SpiceJet boss Ajay Singh is mighty pleased with the performance of his airline. Despite a load factor of more than 90 per cent, the airline’s yield has remained healthy. Yields give an idea about the airline’s ability to command a price for its ticket. For SpiceJet, it was positive despite cut-throat competition on prime routes.
SpiceJet’s better yields are a result of the higher fare it commands from its regional operations. Pricing on some of the routes has been reasonably good, resulting in much higher yields when compared with key metro routes.
“SpiceJet, which has sizeable capacity on such routes, has better yields despite high load factors and heightened competitiveness on metro routes,” SBICaps mentioned in a research report.
So, are regional operations becoming the secret sauce of an airline’s success?
Ajay Singh believes so and, hence, he took the bet too aggressively participate in the government’s UDAN (Ude Desh Ka Aam Nagrik) scheme, which intends to connect regional cities that are not served or are underserved by an airline.
At present, SpiceJet flies on three UDAN routes — Mumbai-Porbander-Mumbai, Mumbai-Kandla-Mumbai, Hyderabad-Puducherry-Hyderabad — with the 78-seater Bombardier Q400. “The seats start selling immediately after booking opens. Even our team is pleasantly surprised with the demand on such routes,” Singh said.
Initial results on the UDAN routes have shown there is money to be made from regional operations. With proper network planning, an airline can command higher fares flying people from a tier-III city into its hub in comparison to metro routes.

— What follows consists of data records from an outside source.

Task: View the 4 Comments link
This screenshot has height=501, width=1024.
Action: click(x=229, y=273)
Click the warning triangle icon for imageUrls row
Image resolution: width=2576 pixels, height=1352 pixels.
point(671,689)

A fair analysis by travel portal Yatra has shown that last-minute fares on UDAN routes are higher than that between two metros. So, while one can book a ticket three days before a journey from Delhi to Mumbai at Rs 4,300, SpiceJet commands a last-minute fare of Rs 8,609 on Mumbai-Porbander. Alliance Air can charge Rs 10,500 for a last-minute booking on Delhi-Shimla flight.
“If I’m flying people from Delhi to Kolkata, my ability to get an outsize fare is really bad. I’m flying from two major hubs, and there’s a lot of opportunity for people not to select me,” said a senior IndiGo official. “But if you’re in Puducherry, Shirdi, and Rajahmundry you need to connect to Delhi to go somewhere else, I think you’re stuck. And that’s the game.” He said explaining the opportunity of flying into smaller cities.
But despite the initial promise, regional routes have shown, they can only be sustainable if operated on a large scale.
“If you don’t have economies of scale, it is very tough to do this business. Your costs are different in running a five-aircraft operation, vis-à-vis a 50-aircraft operation, the smaller the plane, the more expensive it is on a per-seat basis. The cost of the pilot, crew — everything remains the same,” Singh said.
The economy of scale is the reason why market leader IndiGo has entered regional operations with a 50-plane order. Mainly eyeing the regional and industrial clusters, firstly it is playing the game of size. So, cities like Rajahmundry and Tirupati would have four to six departures daily connecting it to metros like Chennai, Hyderabad and Bengaluru. Secondly, it has started to give shape to its hub-and-spoke model by connecting the cities to international destinations like Dubai, Muscat, and Singapore through bigger hubs like Chennai, Bengaluru and Hyderabad.
Operating in large scale becomes more important as profitability from such routes would reduce dramatically with two domestic majors competing directly on the regional routes.
“Incremental capacity deployed by IndiGo on some of SpiceJet’s existing routes may lead to a moderation of yields. While the regional strategy has helped SpiceJet to withstand pricing pressure, it will have to bring down the non-fuel cost structure. The large aircraft order will help in cost-improvement,” SBI Caps wrote.
SpiceJet has, in fact, ordered for 50 of 90-seater Q400 which Singh believes would bring down the cost of operations. “If you divide that by a lower number of seats, it becomes that much more expensive, it’s any day more profitable to fly a 90-seater than a 70-seater if the cost of operation is similar on both,” he said.